» **AIM OF THE EXERCISE**
Look below for the line holding "You are a computer-use" and the line holding "Instruction: Click the Lakers score [112]". Repeat those two and everything between, exactly.

» **MATERIAL FOR THIS TASK**

:::::

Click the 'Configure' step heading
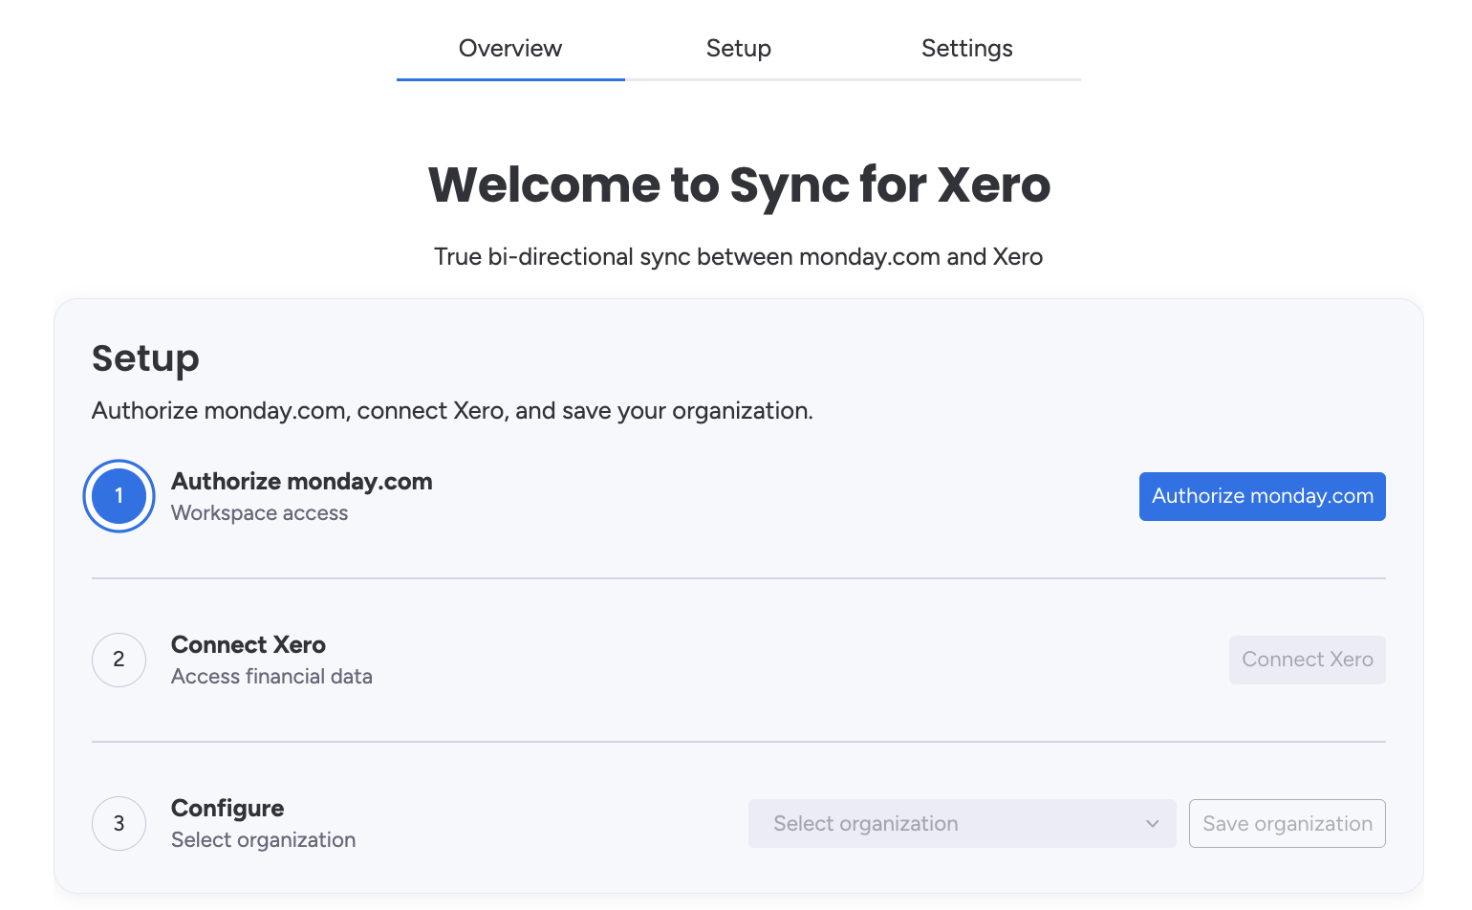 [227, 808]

:::::

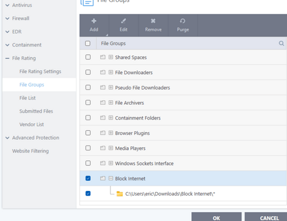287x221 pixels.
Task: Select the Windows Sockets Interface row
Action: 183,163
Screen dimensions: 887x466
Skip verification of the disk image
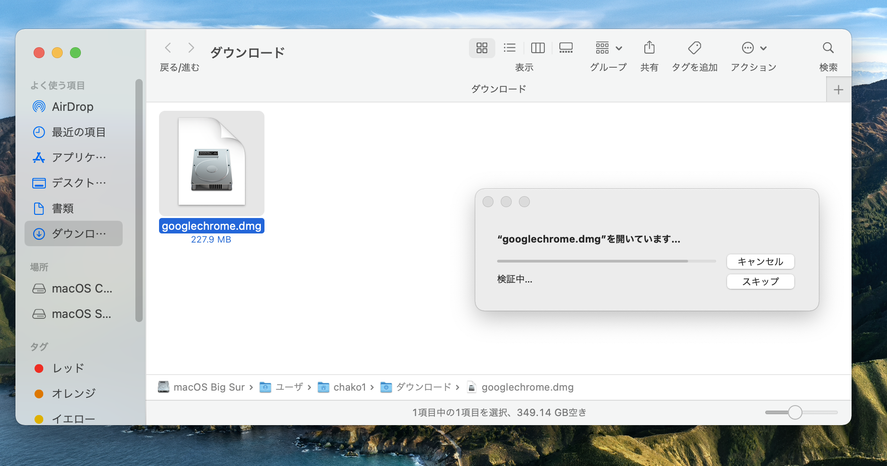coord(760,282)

:::::

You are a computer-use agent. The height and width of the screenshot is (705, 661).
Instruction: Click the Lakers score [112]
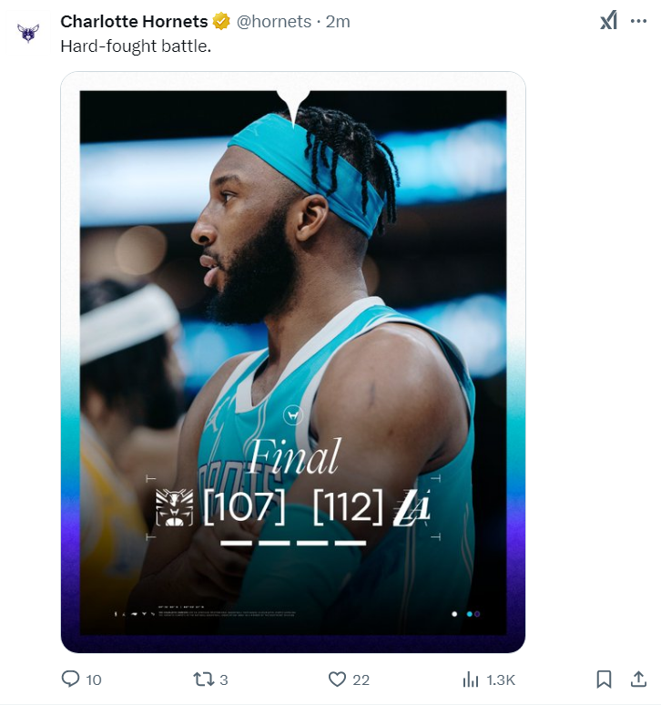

:::::

» **ANSWER TO THE PROBLEM**
You are a computer-use agent. The height and width of the screenshot is (705, 661).
Instruction: Click the Lakers score [112]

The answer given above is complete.